La Fédération étudiante collégiale du Québec (FECQ) a décidé de conclure son congrès de Trois-Rivières samedi en soirée, plutôt que dans la journée d'hier, pour que les 60 délégués des 20 associations puissent se rendre «visiter» les jeunes libéraux réunis en congrès hier au Centre Notre-Dame-de-Fatima de l'île Perrot.

Devant l'arrivée d'une pareille délégation-surprise et devant les récriminations des étudiants sur le relèvement des droits de scolarité dans le dernier budget, les jeunes libéraux ont écourté leur congrès de façon abrupte.

Personne n'a été arrêté, car, si les slogans étaient nombreux et forts, il n'y a pas eu d'incidents qui auraient pu justifier une évacuation des manifestants étudiants. Ceux-ci réclament du gouvernement Charest qu'il annule l'augmentation des droits de scolarité.

Les 20 associations étudiantes de la FECQ se sont réunies en fin de semaine à Trois-Rivières pour débattre des moyens de pression qu'elles entendent planifier contre le gouvernement Charest à compter de maintenant et tout au long de la prochaine année, y compris une grève générale.

Les délégués étudiants ont pris la décision de perturber le congrès des jeunes libéraux alors que «ceux-ci ont réaffirmé leur appui à une des pires atteintes à l'accessibilité aux études universitaires de l'histoire», selon le président de la FECQ, Léo Bureau-Blouin.

La FECQ a calculé qu'en 2016, un étudiant québécois devra débourser 4700 $ pour avoir accès à l'université, «comparativement aux 2700 $ que paie présentement la présidente de la commission jeunesse du PLQ, Maripier Isabelle, ou encore les 1700 $ exigés lorsque le premier ministre Jean Charest était aux études», précisait le communiqué étudiant.

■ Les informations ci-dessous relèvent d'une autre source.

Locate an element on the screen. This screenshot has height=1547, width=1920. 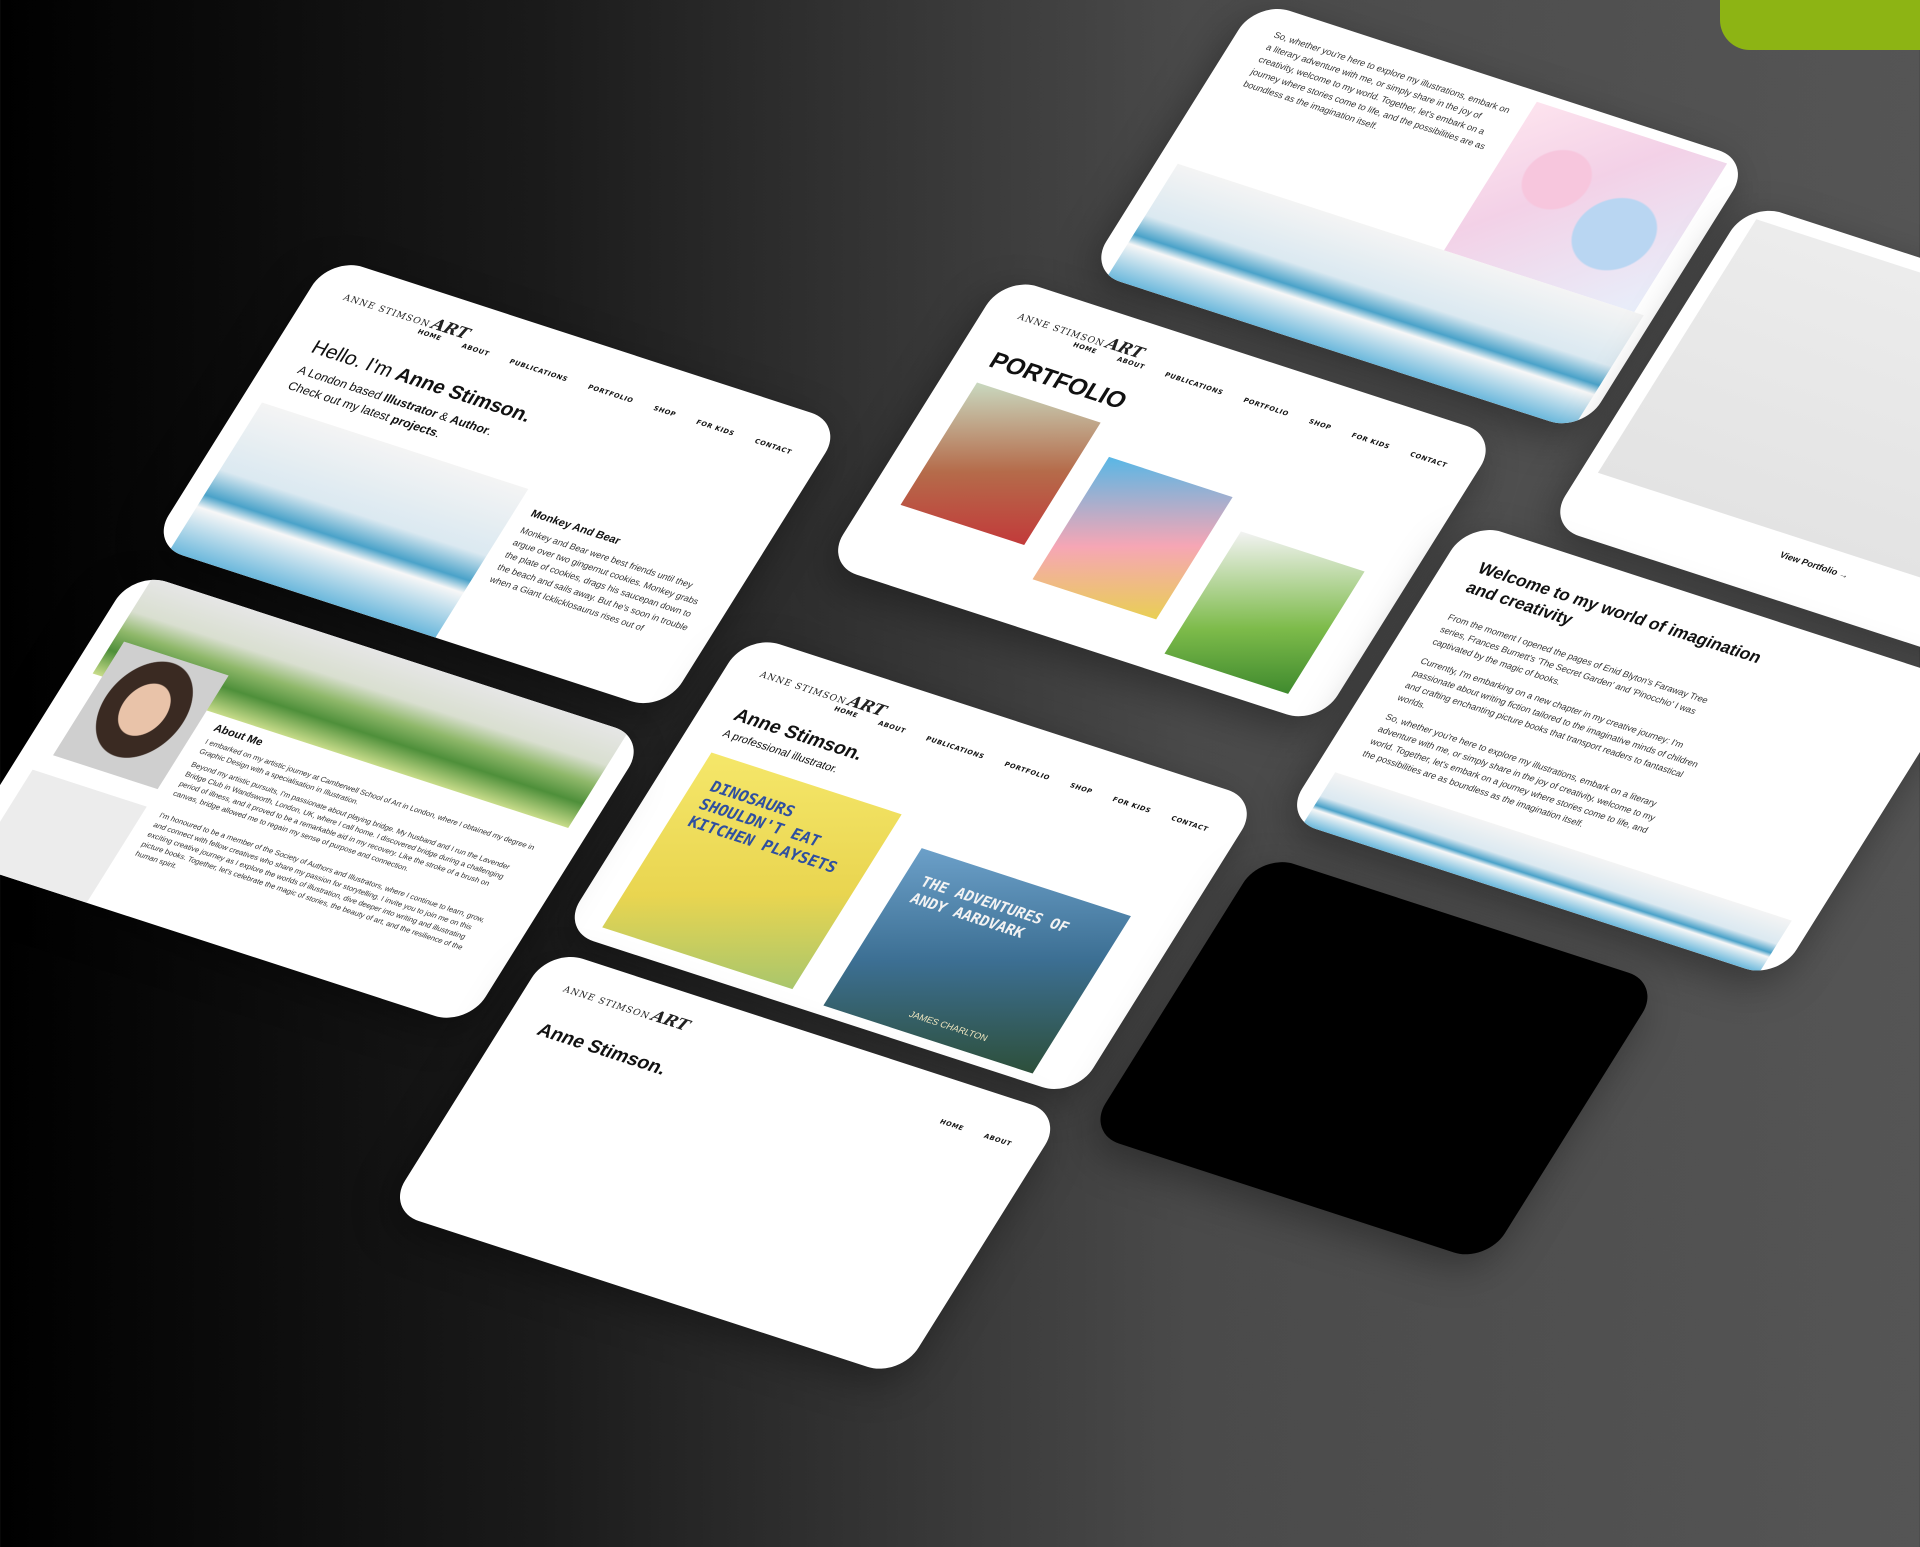
site-logo-home: ANNE STIMSONART is located at coordinates (407, 314).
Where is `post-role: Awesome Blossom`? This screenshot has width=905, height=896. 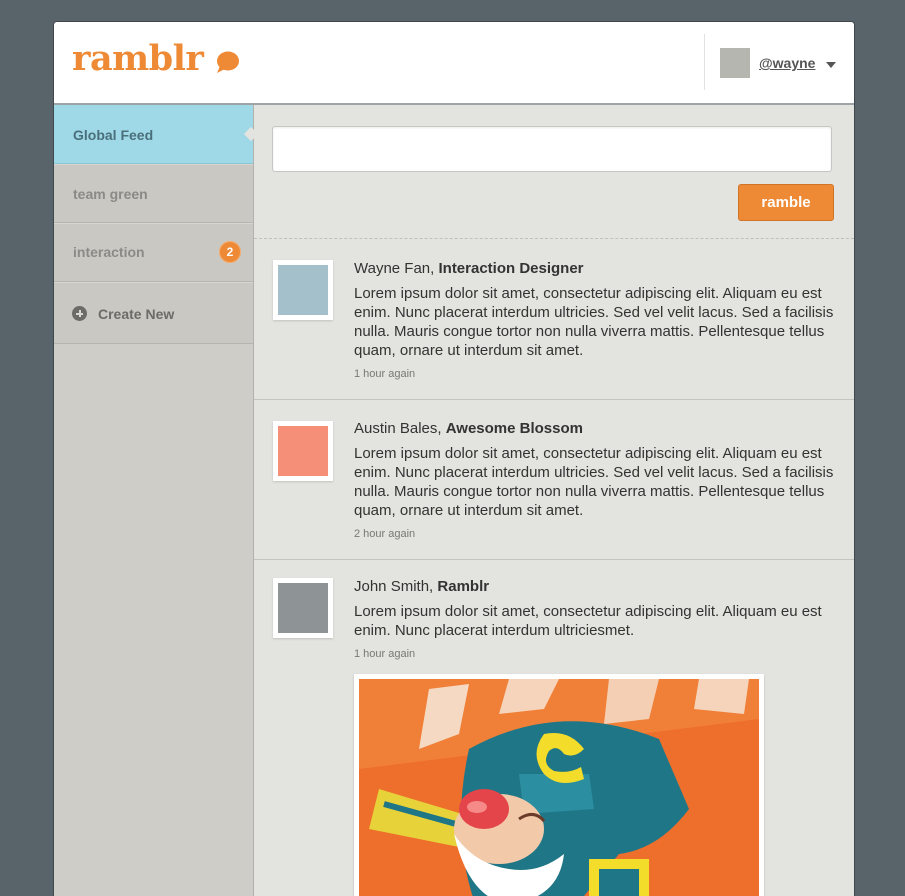
post-role: Awesome Blossom is located at coordinates (514, 428).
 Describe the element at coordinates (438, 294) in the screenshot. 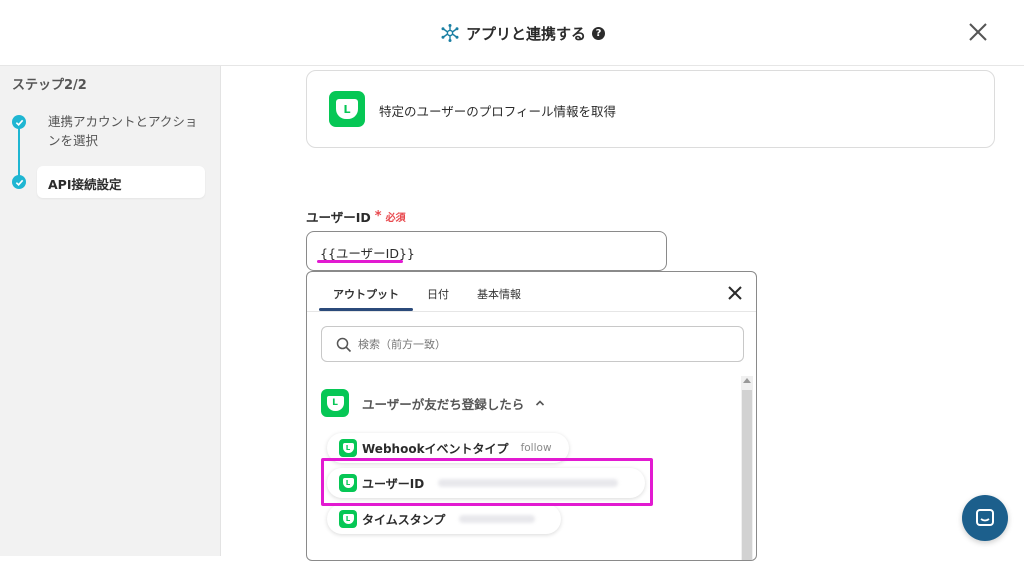

I see `tab-date: 日付` at that location.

Dès cette semaine, la FECQ ciblera les bureaux des députés libéraux dans tout le Québec et la réunion de ce parti à Boucherville, le 3 avril. En plus d'avoir préparé diverses manifestations dans chaque région, les stratèges étudiants ont prévu un campement permanent devant les bureaux du ministère de l'Éducation à Montréal pendant tout l'été. Un mouvement de grèves pourrait être enclenché à l'automne.

«C'est une déclaration de guerre que le ministre de la Jeunesse, Jean Charest, a envoyée à toute une génération jeudi dernier. Face à cette injustice, les étudiants sont confiants de gagner. La FECQ sera au front et promet une année agitée», a dit son président.